The optimal valve prosthesis is still a subject of ongoing researches, and several factors govern the choice of the valve prosthesis for each patient. The Ross procedure has the advantages of growth potential and avoiding the use of anticoagulants, and compared to other prostheses, the Ross procedure was associated with better survival and freedom from valve-related complications when used in young- and middle-aged patients [1]. However, the long-term results are not optimal in rheumatic patients, and those patients require reoperation for autograft dysfunction or mitral valve lesions [2].
Despite the expansion of TAVI indications to include low-risk patients, technical challenges hinder the use of this technique in all patients, and the risk of future reinterventions will be an issue. Concomitant mitral valve prosthesis increased the complications after TAVI [5], and it was found that mitral stenosis increased the incidence of post-TAVI paravalvular leak and all-cause mortality [4].
We presented a case that had the Ross procedure 40 years ago for rheumatic aortic valve disease, and the patient had valve-in-valve TAVI and beating mitral and tricuspid valve surgery. TAVI in patients with prior Ross was rarely reported in the literature [6]. Additionally, the patient had prior aortic valve replacement with a tissue valve, which presents another challenge for TAVI with the possibility of increased postoperative pressure gradient and paravalvular leak. The postoperative maximum pressure gradient on the aortic valve was 9 mmHg, and the patient had a mild para-aortic leak. The degree of paravalvular regurgitation did not increase after mitral valve replacement.

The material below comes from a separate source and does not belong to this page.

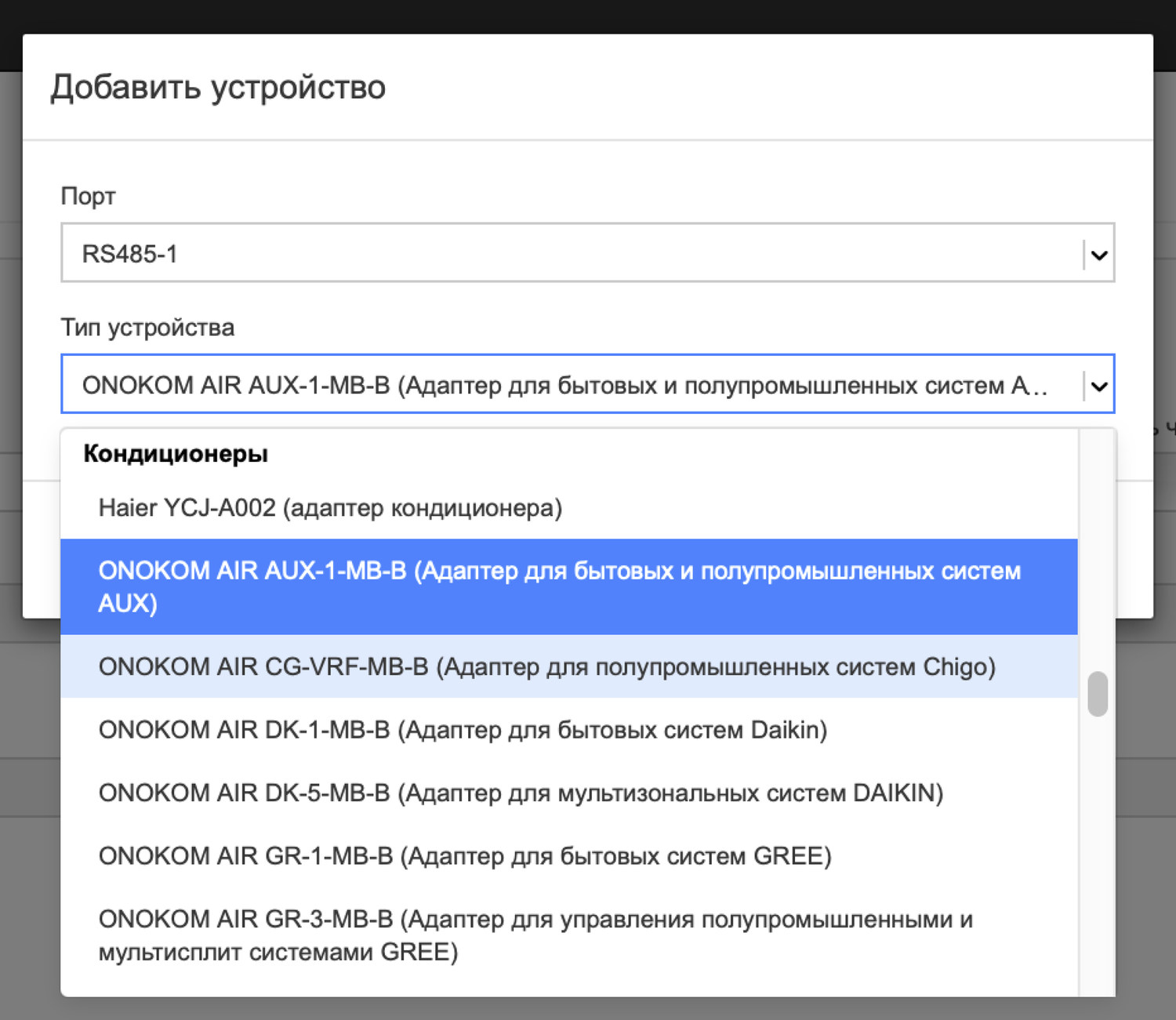Click the Кондиционеры group header

click(x=176, y=453)
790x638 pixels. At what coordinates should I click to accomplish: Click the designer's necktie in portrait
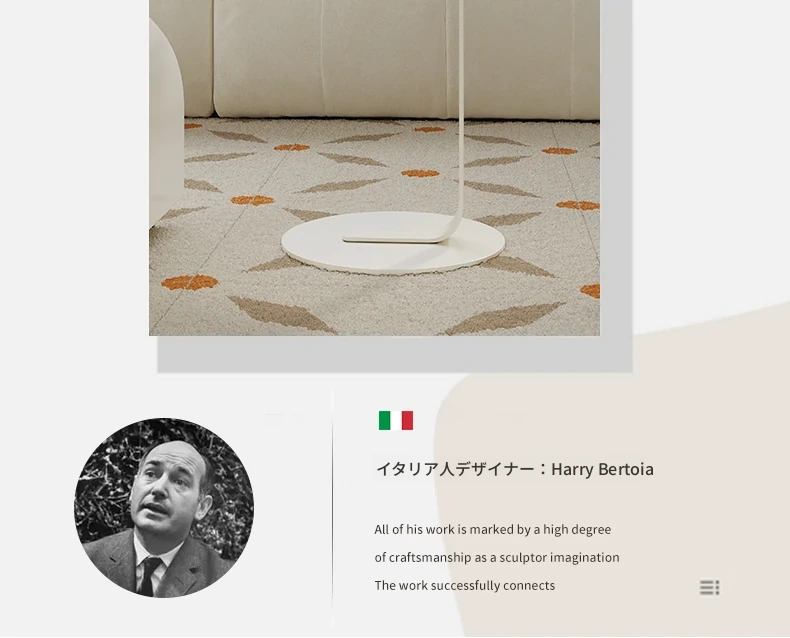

Our patient had heavily calcific aorta, and surgical aortic valve replacement or the aortic-cross clamp would be risky. The risk of air embolism increases with beating mitral valve surgery, [7] and measures to protect this patient from the risk of air embolism were not feasible because of the hostile aorta. The use of aortic cross-clamp or aortic root vent was not possible; additionally, it may dislodge calcium from the aortic wall and cause systemic embolization with more extensive damage. We believe that the right ventricular dysfunction that occurred after mitral valve replacement was due to air embolism of the right coronary artery. The patient could not be weaned from cardiopulmonary bypass and required mechanical circulatory support. The ventricular function recovered gradually, and the patient was weaned from the circulatory support. Despite the increased risk of air embolism after beating mitral valve surgery, the patient had no clinical or radiological evidence of stroke.
The patient had concomitant coronary artery disease and preoperative mild global hypokinesia of the left ventricle, which could be a risk factor for difficult weaning from cardiopulmonary bypass. However, in-stent thrombosis was a remote possibility since the patient was heparinized and coronary perfusion was maintained throughout the procedure.